## GIVEN DATA
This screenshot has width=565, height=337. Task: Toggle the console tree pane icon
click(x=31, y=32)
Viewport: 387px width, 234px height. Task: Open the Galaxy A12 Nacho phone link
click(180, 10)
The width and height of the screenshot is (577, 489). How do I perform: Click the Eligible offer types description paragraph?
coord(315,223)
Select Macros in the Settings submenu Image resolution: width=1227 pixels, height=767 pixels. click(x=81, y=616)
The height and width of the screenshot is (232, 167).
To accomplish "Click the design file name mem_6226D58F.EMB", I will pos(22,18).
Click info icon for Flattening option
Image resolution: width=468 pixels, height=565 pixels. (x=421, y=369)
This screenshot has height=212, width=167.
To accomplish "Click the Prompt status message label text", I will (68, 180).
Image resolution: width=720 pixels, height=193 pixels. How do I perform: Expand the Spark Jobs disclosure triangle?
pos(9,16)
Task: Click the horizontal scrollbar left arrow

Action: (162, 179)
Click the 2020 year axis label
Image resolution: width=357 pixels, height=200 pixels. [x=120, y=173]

---

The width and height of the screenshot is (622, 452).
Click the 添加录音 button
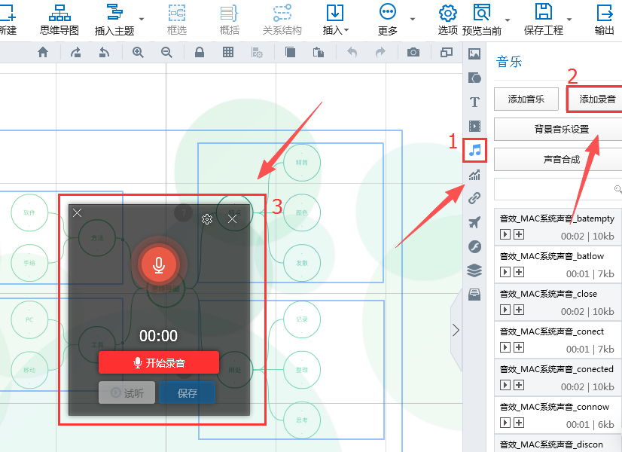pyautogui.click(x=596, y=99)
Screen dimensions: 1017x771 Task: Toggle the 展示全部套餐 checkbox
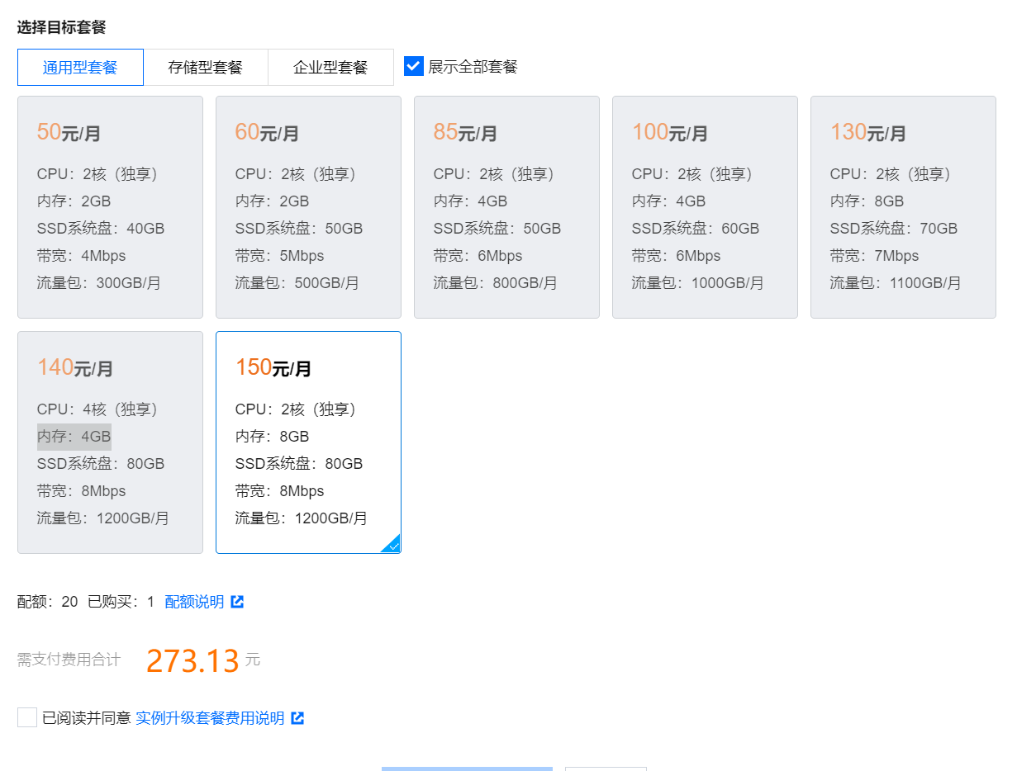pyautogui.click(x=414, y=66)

## WHAT YOU ARE ASKED TO DO
With the string "will" as the key, filter the data above and show the lines that match.

## EXERCISE SOLUTION
To accomplish "Click the design file name mem_6226D58F.EMB", I will pos(22,18).
To accomplish "Click the Prompt status message label text", I will (68, 180).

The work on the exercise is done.